Macoun 2019 Code Retreat Workshop Postmortem

Yesterday, Oliver Böhm and I have conducted our Code Retreat Workshop at Macoun 2019.

Opposed to the passed-down spirit of Code Retreats, where throwing your code away at the end of each session, our workshop’s participants often wanted to see how the other teams attempted to solve the problem at hand. So we decided to prepare a public GitHub repository. As of now, there’s nothing to see, but I’m curious to find out if the functional programming language tag team will upload their OCAML- and Scheme-based implementations, and which names all the other folks have chosen during the sessions where they had to write tests first.

If you participated and want to share your code, open a Pull Request on GitHub or send me your stuff via email!

Our Workshop Agenda

If you want to organize a Code Retreat, here’s what we did, for reference:

Morning motto: “Clean Code”

  • Introduction and get-together (30min)
    • Introduce the Code Retreat format
    • Introduce Pair Programming
    • Introduce the Game of Life (the problem for today)
    • Introduce principles of clean code (DRY, use expressive names, …)
    • Participants introduce themselves and the programming languages they have on offer
  • Morning sessions (each 45min pair programming, 15min retrospective and break)
    1. No constraints, just do the work together
    2. Limit method bodies to 4 lines of code
    3. Don’t use any loops
  • 60min break

Evening motto: “TDD”

  • Evening introduction for those who couldn’t make the morning (15min)
    • Short recap of the format
    • Introduce Game of Life
    • Participants introduce themselves and the programming languages they have on offer
  • Evening sessions (each 45min pair programming, 15min retrospective and break)
    1. “TDD as if you meant it”, write tests first
    2. Test first plus invent your own data types, don’t use “primitives” like String/Int/Array/… directly
    3. “Unconditional TDD”: test first and don’t use conditional statements


The morning worked out great, but the evening was a bit harder to get started. Test-first is hard if you’ve never practiced it.

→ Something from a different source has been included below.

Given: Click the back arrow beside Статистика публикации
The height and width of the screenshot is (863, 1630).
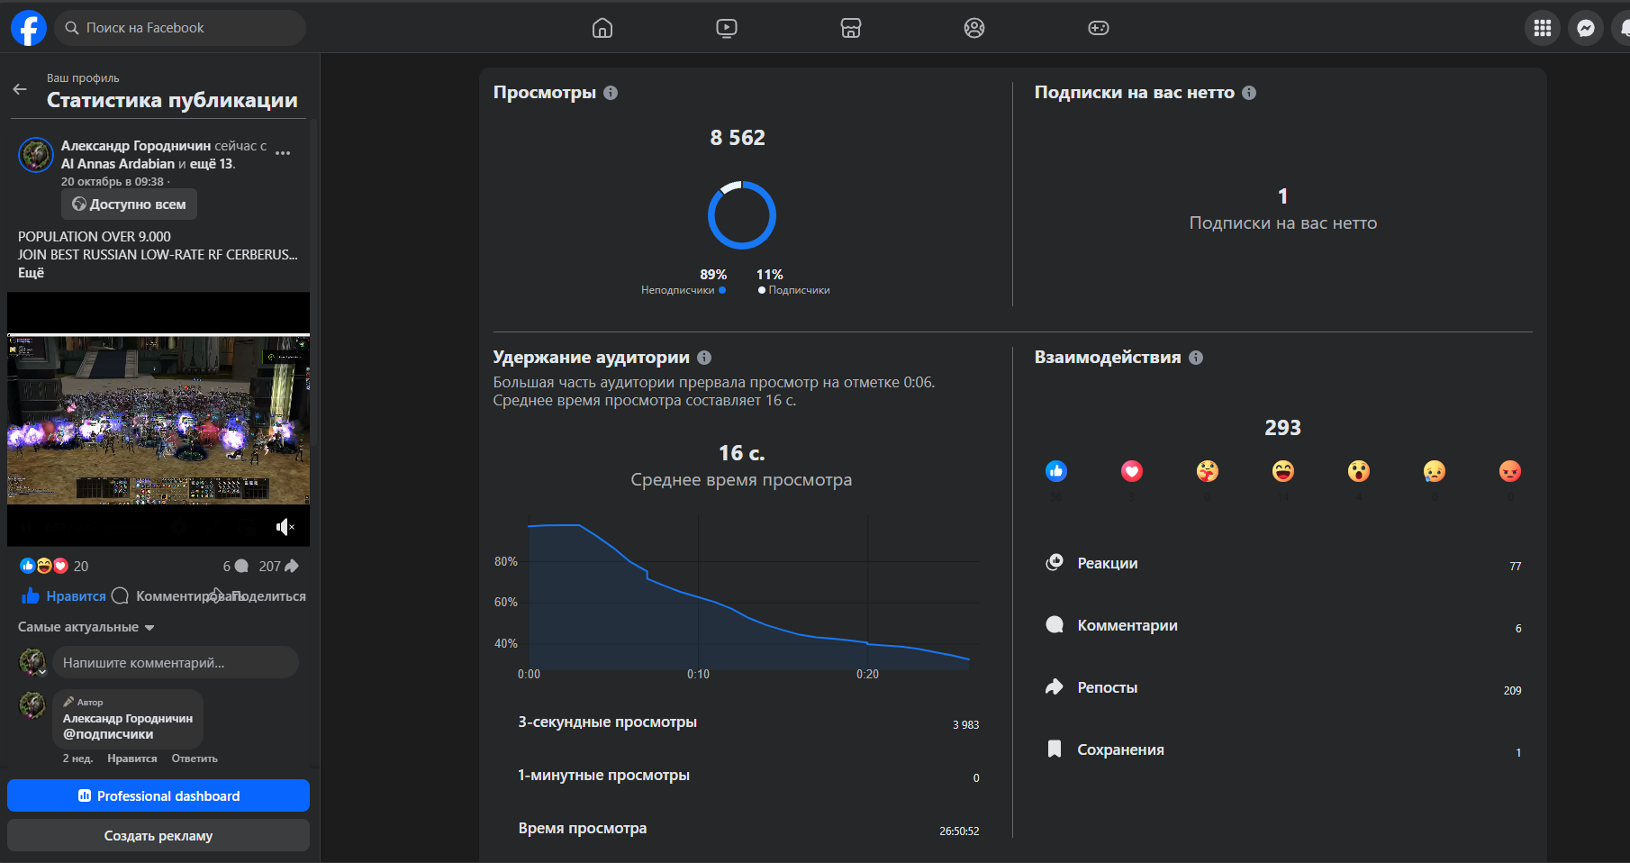Looking at the screenshot, I should (x=20, y=89).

Here’s what I take away from the day:

  • The TDD sessions could’ve been mixed into the morning, e.g. session 2 or 3, already.
  • After a TDD session, one could try a non-TDD session to see if the approach changes. In my observation, Swift developers tended to start with broad strokes to model a Board or World and Cells without any behavior, until they had to write tests and start bottom-up with the really interesting part, the algorithm. Does this affect one’s coding style if the constraints are removed?
  • The second evening session, where you had to encapsulate Swift standard library types in your own structures, could’ve fit better in a non-TDD session, for example as the second or third constraint.
  • Some participants enjoyed the challenge and stacked the constraints, ending up with code without loops, conditions, and less than 4 lines per function. We avoided that at first to reduce the stress, but apprarently some enjoy this. I think it’s nice to mention this option for an extra challenge.
  • Virtually nobody was unhappy with the workshop. Some participants didn’t like particular constraints, a lot complained about TDD being weird, and sometimes you don’t get a partner you can work with effectively. But all that’s to be expected.

Next year, maybe we update the workshop or try a Legacy Code Retreat instead.

Remember: Nov 15th/16th is Global Day of Code Retreat! Look for an opportunity in your hometown to meet up with developers and hone your skills! It’s a truly fun and engaging experience.